Rolf Westgard’s Thursday letter to the editor asserts that replacing nonrenewable energy sources with renewable ones creates “an expensive double infrastructure” and ends by suggesting that we should pause our investments and see “what is really happening with our climate.”
Westgard’s letter blithely glosses over the fact that fossil fuels are not renewable. As in, they don’t come back. Our energy infrastructure is built around resources that will either run out or become prohibitively expensive, possibly within our lifetime. Imagine the effects of paying $20 for a gallon of gas or thousands of dollars for an electric bill.

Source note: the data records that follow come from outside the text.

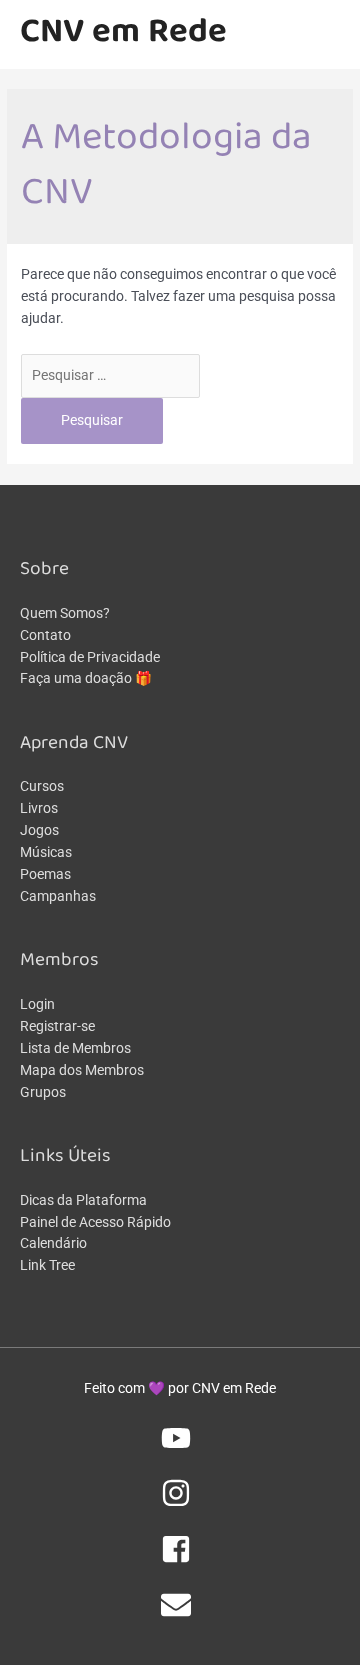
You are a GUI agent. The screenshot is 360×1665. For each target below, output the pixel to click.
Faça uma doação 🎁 (86, 678)
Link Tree (47, 1265)
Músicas (46, 852)
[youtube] (180, 1448)
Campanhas (58, 896)
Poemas (45, 874)
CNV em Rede (123, 34)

Rather than waiting until we are forced to change by prohibitive expenses or dramatic shortages, we should begin adopting sustainable energy sources and begin the process of changing our infrastructure. Westgard claims we should delay investing or developing these energy sources because they are far too expensive. It’s easy to accuse renewables of being too expensive or unproductive when they have had far less time to develop and a pathetic amount of financial investment in comparison to fossil fuels. Additionally, skeptics ignore many of the hidden costs of fossil fuels and the expense of global warming, wars, regulation and subsidies we pay to either the fossil fuel industry or to the
government.
We must adopt and research renewable forms of energy and continue to increase energy efficiency if we are to leave future generations with an energy infrastructure that will actually support them. There is no time like the present to begin our investment in renewable energy and to step up to our responsibility.